以下のエントリをすべて、一字一句変えずに書き写してください。

======== 記録

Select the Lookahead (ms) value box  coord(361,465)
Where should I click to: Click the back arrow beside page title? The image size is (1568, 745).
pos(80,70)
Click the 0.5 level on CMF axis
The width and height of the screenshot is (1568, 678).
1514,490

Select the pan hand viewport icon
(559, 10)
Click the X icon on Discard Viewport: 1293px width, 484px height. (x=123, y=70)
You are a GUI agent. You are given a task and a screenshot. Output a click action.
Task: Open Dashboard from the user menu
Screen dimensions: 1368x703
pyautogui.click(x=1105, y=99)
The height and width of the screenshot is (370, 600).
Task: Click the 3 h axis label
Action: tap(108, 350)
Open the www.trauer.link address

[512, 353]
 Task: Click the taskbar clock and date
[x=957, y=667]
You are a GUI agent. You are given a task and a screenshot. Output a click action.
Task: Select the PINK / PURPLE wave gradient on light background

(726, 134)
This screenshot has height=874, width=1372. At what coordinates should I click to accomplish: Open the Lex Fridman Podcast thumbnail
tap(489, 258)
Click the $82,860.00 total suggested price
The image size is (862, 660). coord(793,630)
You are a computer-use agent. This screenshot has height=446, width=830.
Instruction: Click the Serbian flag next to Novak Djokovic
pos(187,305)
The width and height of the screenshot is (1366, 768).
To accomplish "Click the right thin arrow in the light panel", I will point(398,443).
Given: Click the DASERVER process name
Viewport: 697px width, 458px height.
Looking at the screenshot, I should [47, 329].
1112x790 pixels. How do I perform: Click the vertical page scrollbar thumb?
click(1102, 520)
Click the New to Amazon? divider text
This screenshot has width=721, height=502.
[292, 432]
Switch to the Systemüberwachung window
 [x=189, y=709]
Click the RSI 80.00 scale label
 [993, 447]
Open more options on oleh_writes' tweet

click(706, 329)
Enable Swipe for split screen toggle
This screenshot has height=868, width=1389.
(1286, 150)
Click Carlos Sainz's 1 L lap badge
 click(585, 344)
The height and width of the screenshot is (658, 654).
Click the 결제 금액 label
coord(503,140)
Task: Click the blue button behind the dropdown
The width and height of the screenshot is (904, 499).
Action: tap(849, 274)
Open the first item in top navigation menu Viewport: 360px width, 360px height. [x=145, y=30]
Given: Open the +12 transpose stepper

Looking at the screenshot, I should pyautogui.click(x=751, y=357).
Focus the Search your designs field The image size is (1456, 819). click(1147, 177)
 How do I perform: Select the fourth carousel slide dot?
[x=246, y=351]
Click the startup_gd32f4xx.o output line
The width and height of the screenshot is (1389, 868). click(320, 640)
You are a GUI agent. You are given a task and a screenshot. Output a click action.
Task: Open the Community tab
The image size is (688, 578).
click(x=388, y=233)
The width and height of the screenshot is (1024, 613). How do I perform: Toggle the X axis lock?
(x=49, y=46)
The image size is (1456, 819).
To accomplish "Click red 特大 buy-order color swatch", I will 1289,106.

================

■ **出力全文**:
Select the Lookahead (ms) value box  coord(361,465)
Where should I click to: Click the back arrow beside page title? The image size is (1568, 745).
pos(80,70)
Click the 0.5 level on CMF axis
The width and height of the screenshot is (1568, 678).
1514,490

Select the pan hand viewport icon
(559, 10)
Click the X icon on Discard Viewport: 1293px width, 484px height. (x=123, y=70)
You are a GUI agent. You are given a task and a screenshot. Output a click action.
Task: Open Dashboard from the user menu
Screen dimensions: 1368x703
pyautogui.click(x=1105, y=99)
The height and width of the screenshot is (370, 600).
Task: Click the 3 h axis label
Action: tap(108, 350)
Open the www.trauer.link address

[512, 353]
 Task: Click the taskbar clock and date
[x=957, y=667]
You are a GUI agent. You are given a task and a screenshot. Output a click action.
Task: Select the PINK / PURPLE wave gradient on light background

(726, 134)
This screenshot has height=874, width=1372. At what coordinates should I click to accomplish: Open the Lex Fridman Podcast thumbnail
tap(489, 258)
Click the $82,860.00 total suggested price
The image size is (862, 660). coord(793,630)
You are a computer-use agent. This screenshot has height=446, width=830.
Instruction: Click the Serbian flag next to Novak Djokovic
pos(187,305)
The width and height of the screenshot is (1366, 768).
To accomplish "Click the right thin arrow in the light panel", I will point(398,443).
Given: Click the DASERVER process name
Viewport: 697px width, 458px height.
Looking at the screenshot, I should [47, 329].
1112x790 pixels. How do I perform: Click the vertical page scrollbar thumb?
click(1102, 520)
Click the New to Amazon? divider text
This screenshot has width=721, height=502.
[292, 432]
Switch to the Systemüberwachung window
 [x=189, y=709]
Click the RSI 80.00 scale label
 [993, 447]
Open more options on oleh_writes' tweet

click(706, 329)
Enable Swipe for split screen toggle
This screenshot has height=868, width=1389.
(1286, 150)
Click Carlos Sainz's 1 L lap badge
 click(585, 344)
The height and width of the screenshot is (658, 654).
Click the 결제 금액 label
coord(503,140)
Task: Click the blue button behind the dropdown
The width and height of the screenshot is (904, 499).
Action: tap(849, 274)
Open the first item in top navigation menu Viewport: 360px width, 360px height. [x=145, y=30]
Given: Open the +12 transpose stepper

Looking at the screenshot, I should pyautogui.click(x=751, y=357).
Focus the Search your designs field The image size is (1456, 819). click(1147, 177)
 How do I perform: Select the fourth carousel slide dot?
[x=246, y=351]
Click the startup_gd32f4xx.o output line
The width and height of the screenshot is (1389, 868). click(320, 640)
You are a GUI agent. You are given a task and a screenshot. Output a click action.
Task: Open the Community tab
The image size is (688, 578).
click(x=388, y=233)
The width and height of the screenshot is (1024, 613). How do I perform: Toggle the X axis lock?
(x=49, y=46)
The image size is (1456, 819).
To accomplish "Click red 特大 buy-order color swatch", I will 1289,106.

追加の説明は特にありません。